Data records:
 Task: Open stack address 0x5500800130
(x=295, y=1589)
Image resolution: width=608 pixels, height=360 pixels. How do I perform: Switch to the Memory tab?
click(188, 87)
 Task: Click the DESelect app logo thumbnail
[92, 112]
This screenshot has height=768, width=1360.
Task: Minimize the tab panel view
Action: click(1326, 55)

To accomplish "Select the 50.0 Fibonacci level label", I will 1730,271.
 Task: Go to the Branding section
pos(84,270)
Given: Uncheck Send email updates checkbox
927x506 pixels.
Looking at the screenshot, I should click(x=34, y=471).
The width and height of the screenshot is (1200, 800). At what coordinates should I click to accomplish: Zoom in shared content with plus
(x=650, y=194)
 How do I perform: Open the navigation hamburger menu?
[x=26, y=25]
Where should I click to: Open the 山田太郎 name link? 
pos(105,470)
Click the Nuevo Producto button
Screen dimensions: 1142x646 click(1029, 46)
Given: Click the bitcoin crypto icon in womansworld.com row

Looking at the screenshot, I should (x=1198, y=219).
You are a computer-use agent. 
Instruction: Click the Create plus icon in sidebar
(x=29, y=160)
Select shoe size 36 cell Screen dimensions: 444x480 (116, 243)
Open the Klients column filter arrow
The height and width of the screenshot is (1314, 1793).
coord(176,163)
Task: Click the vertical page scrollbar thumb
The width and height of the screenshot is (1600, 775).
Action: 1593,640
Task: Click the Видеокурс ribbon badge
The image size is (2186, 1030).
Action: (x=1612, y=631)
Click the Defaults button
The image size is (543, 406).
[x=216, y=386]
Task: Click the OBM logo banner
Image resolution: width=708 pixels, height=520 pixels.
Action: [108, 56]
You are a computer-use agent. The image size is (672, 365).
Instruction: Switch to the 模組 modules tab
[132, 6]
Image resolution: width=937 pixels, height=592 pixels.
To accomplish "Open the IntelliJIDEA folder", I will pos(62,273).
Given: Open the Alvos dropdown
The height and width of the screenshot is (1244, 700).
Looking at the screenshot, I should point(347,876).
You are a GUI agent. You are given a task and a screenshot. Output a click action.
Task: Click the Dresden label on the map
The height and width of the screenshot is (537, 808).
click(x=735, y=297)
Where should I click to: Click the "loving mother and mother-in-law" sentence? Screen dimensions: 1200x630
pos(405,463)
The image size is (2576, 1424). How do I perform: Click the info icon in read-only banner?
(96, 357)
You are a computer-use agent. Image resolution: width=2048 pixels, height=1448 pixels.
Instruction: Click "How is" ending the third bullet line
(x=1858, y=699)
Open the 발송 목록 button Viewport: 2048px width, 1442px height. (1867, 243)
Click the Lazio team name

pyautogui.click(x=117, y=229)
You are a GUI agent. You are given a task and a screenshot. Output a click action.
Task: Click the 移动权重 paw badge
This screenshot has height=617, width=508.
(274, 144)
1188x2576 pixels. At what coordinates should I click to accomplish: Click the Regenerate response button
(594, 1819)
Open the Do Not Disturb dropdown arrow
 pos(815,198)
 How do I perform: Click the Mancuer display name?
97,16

**PROBLEM:**
Return the lines of the records above, unchanged, from the line with "Given: Click the" up to and including the line with "Looking at the screenshot, I should point(347,876).".

**RIGHT ANSWER:**
Given: Click the bitcoin crypto icon in womansworld.com row

Looking at the screenshot, I should (x=1198, y=219).
You are a computer-use agent. 
Instruction: Click the Create plus icon in sidebar
(x=29, y=160)
Select shoe size 36 cell Screen dimensions: 444x480 (116, 243)
Open the Klients column filter arrow
The height and width of the screenshot is (1314, 1793).
coord(176,163)
Task: Click the vertical page scrollbar thumb
The width and height of the screenshot is (1600, 775).
Action: 1593,640
Task: Click the Видеокурс ribbon badge
The image size is (2186, 1030).
Action: (x=1612, y=631)
Click the Defaults button
The image size is (543, 406).
[x=216, y=386]
Task: Click the OBM logo banner
Image resolution: width=708 pixels, height=520 pixels.
Action: [108, 56]
You are a computer-use agent. The image size is (672, 365).
Instruction: Switch to the 模組 modules tab
[132, 6]
Image resolution: width=937 pixels, height=592 pixels.
To accomplish "Open the IntelliJIDEA folder", I will pos(62,273).
Given: Open the Alvos dropdown
The height and width of the screenshot is (1244, 700).
Looking at the screenshot, I should point(347,876).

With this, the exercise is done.